In waves 5 and 6 of the NSJE, these questions had four response categories. We collapse responses for “a little (1–2 days per week)” and “sometimes (3–4 days per week)” to create a category that corresponds to “sometimes” in waves 1–4.
Component questions in the NSJE were “I felt depressed,” “I felt lonely,” and “I felt sad,” “I had poor appetite,” “I felt that everything I did was an effort,” “My sleep was restless,” and “I couldn’t ‘get going’.” The NFRJ measures did not include the question about sleep but includes four other questions: “I felt fearful,” “I talked less than usual,” “I couldn’t concentrate,” and “I couldn’t shake off the blues even with help from family and friends.”
NSJE respondents were asked about combined spousal income whereas NFRJ respondents were asked about their own income and spouse’s income in separate questions.
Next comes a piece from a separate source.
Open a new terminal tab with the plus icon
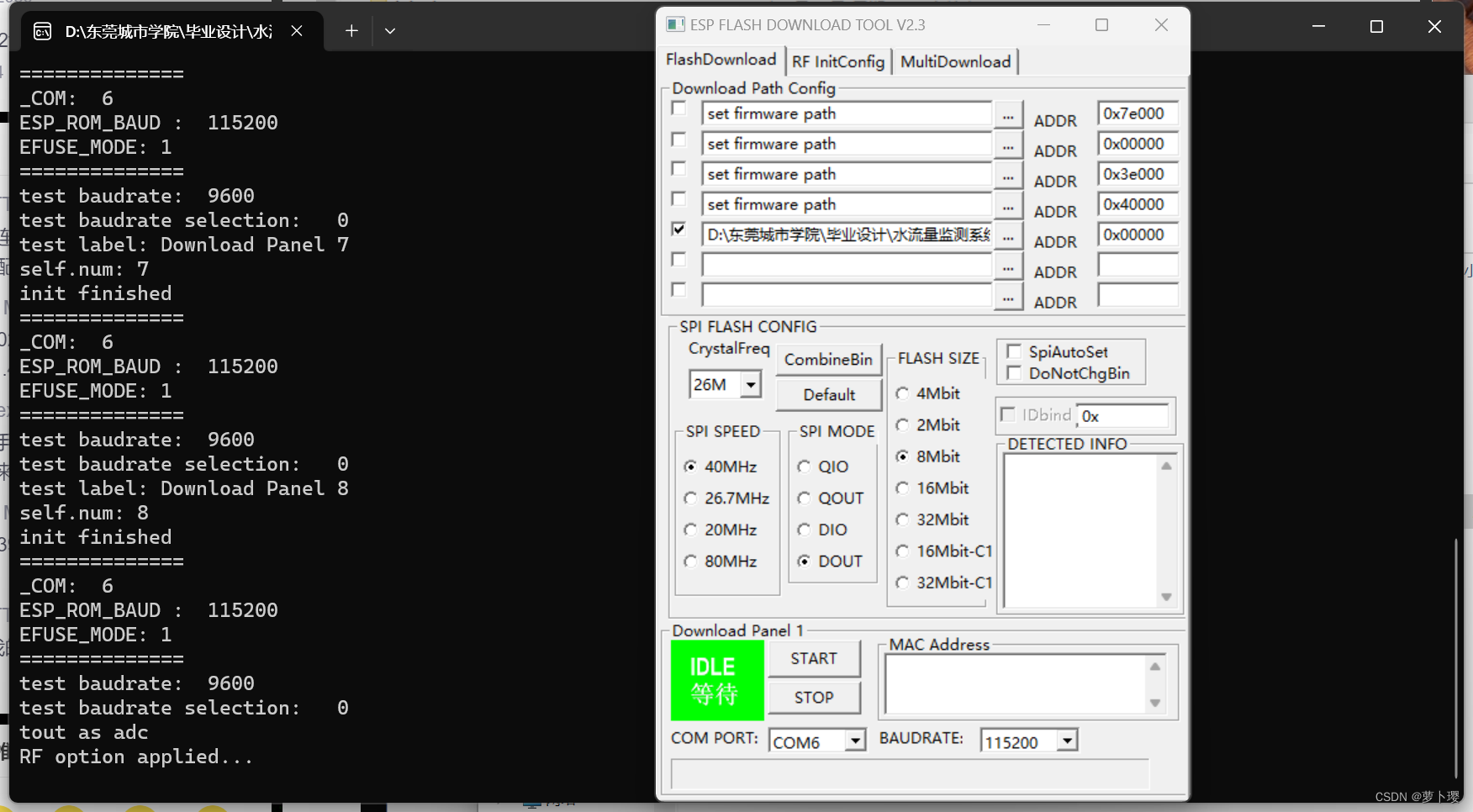1473x812 pixels. point(351,30)
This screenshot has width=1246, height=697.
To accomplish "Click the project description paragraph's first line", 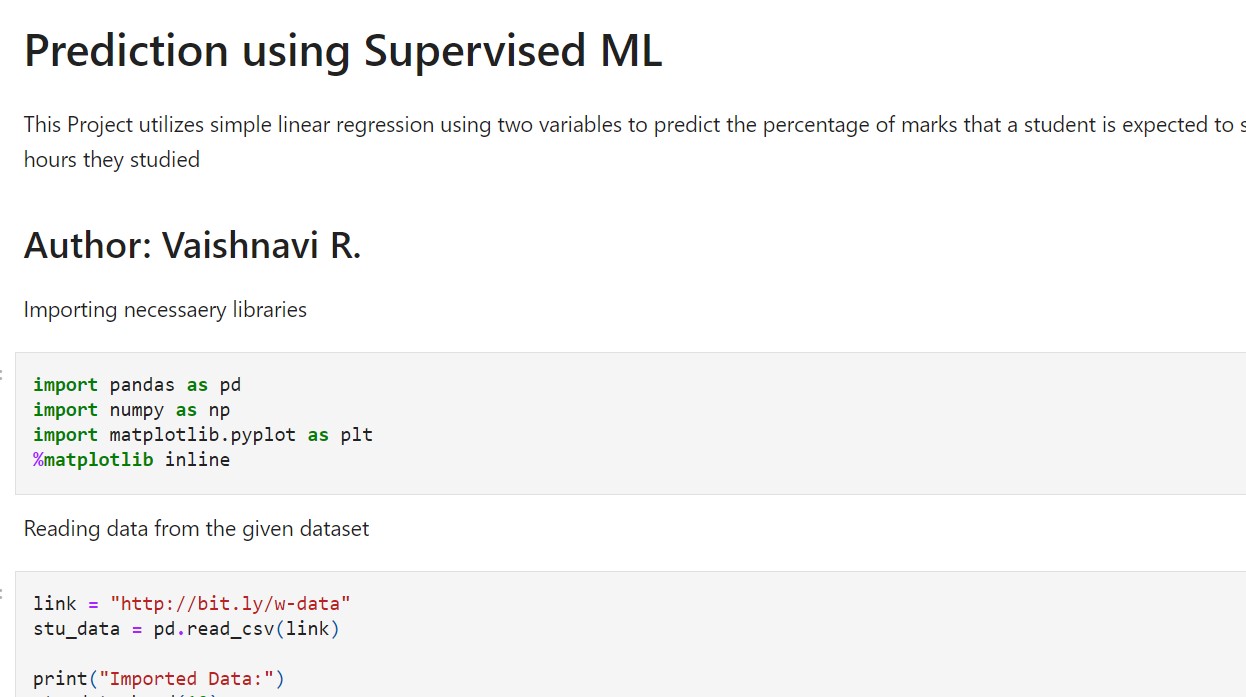I will click(634, 125).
Combined spousal income in the NFRJ is thus constructed by summing the two responses. Categories differ somewhat across the two surveys, with the categories referring to specific income values in the NSJE data and to income tertiles in the NFRJ data. Category definitions are as indicated in Tables 1–3.
This simplifying assumption could be relaxed by using two dummy variables for change in either direction.
The z statistic for the difference between not married and coresiding (−.51) and not married and not coresiding (−.15) is 1.22.
These hypothetical trajectories are constructed by assuming that initial age at observation is 60 and setting employment status and annual joint income to their reference values (i.e., not employed and less than 1.2 million yen, respectively).